Enter Cam Richards, Barron Mamiya, Benji Brand and Jack Robinson. For all four of these surfers, the events at Haleiwa, let alone the final deciding one at Sunset Beach, will either make their life’s dream come true or tragically send them home to reset the following pro season.
"That feeling of coming in after a heat at Sunset that decided if you qualified,” says Cam Richards, shaking his head, “It’d be a high that you could live forever." Cam is a quiet charger on the qualifying series tour (QS) from South Carolina. While the waves rarely get over head-high where Cam’s from, he’s been bagging waves at Pipeline lately that have been considered for the prestigious, annual Wave of the Winter award. With a high placing, such as a final, in both events, Cam could be on the 2020 World Tour.
See if Jack Robinson can realise his life-long dream in episode 2 of Inflection Point below:
Cam’s own father even flew out to the North Shore, 6,000 miles (9,600km) to watch this dream.
“I think it was my dad’s dream to be a pro surfer, so to watch me become one, I mean, he gave his life to this sport,” said Cam. “He shaped my boards, bent over backwards to give me this career, he probably went into debt for me, drove me up and down the coast through the night and he didn’t care. He did it for the love and to give us the life he’d always wanted to have.”
“I think comps have started to mean something different to me,” says Benji Brand. “It’s more about the love for the ocean. That’s why I surf.” A South African-born transplant, Benji's been living on the North Shore, quickly becoming an elite standout in critical surf with his generation of peers. While world tour qualification might be a longshot for him, he’s been invited to the Pipe Masters Trials. And a spot in the Billabong Pipe Masters? That’s every great surfer’s dream event, comp-guy or not.
“It’s been one of my dreams [qualifying] my whole life, since the first time I touched a surfboard,” says Barron Mamiya. “So, yeah, I’d love to make the CT. I’m not putting pressure on myself though. I just want to go out and make a few heats.”
A handsome, hard-charging local boy from the North Shore, Barron has officially come into his own over the past couple of winters. A serious threat in any size surf, both he and Jack Robinson could actually qualify with a win at the first of the final two events at Haleiwa.
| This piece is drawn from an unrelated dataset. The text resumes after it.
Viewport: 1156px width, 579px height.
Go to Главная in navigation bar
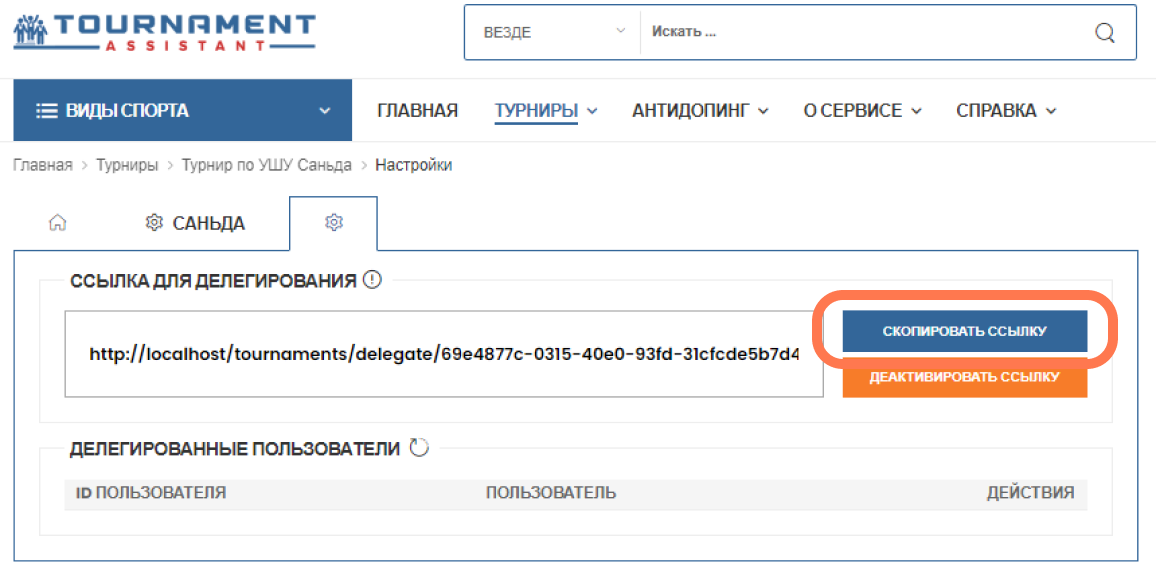click(x=417, y=111)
Which brings us to Jack Robinson, a West Australian tube-maestro who, earlier in the year, won the Volcom Pipe Pro. Jack’s comfort-level in waves of consequence has been on display since gracing the covers of international surf magazines as a 12-year-old.
“The confidence is always there for him,” says Matt Bemrose, Volcom Team Manager, of Jack. “Coming into the Hawaii leg; it’s one of his biggest strengths. Every time he’s over there and competing in those types of waves, he’s doing well. We knew he was going to do well; he knew he was going to do well, it’s just about him riding waves, simple as that.”
And yet, for Jack, just like the three young men, if the job’s not done with a good placing at the first event, he may very well need to win the entire final one at Sunset.
If an “inflection point” is the dot on the graph at which concavity changes, these are the stories of their respective turning points. Lucky for us, though, between some real nail-biter heats with the likes of 11-time world champion Kelly Slater, Noah Beschen and Kalani Rivero give us a little comic relief along the way. Buckle up and enjoy the ride.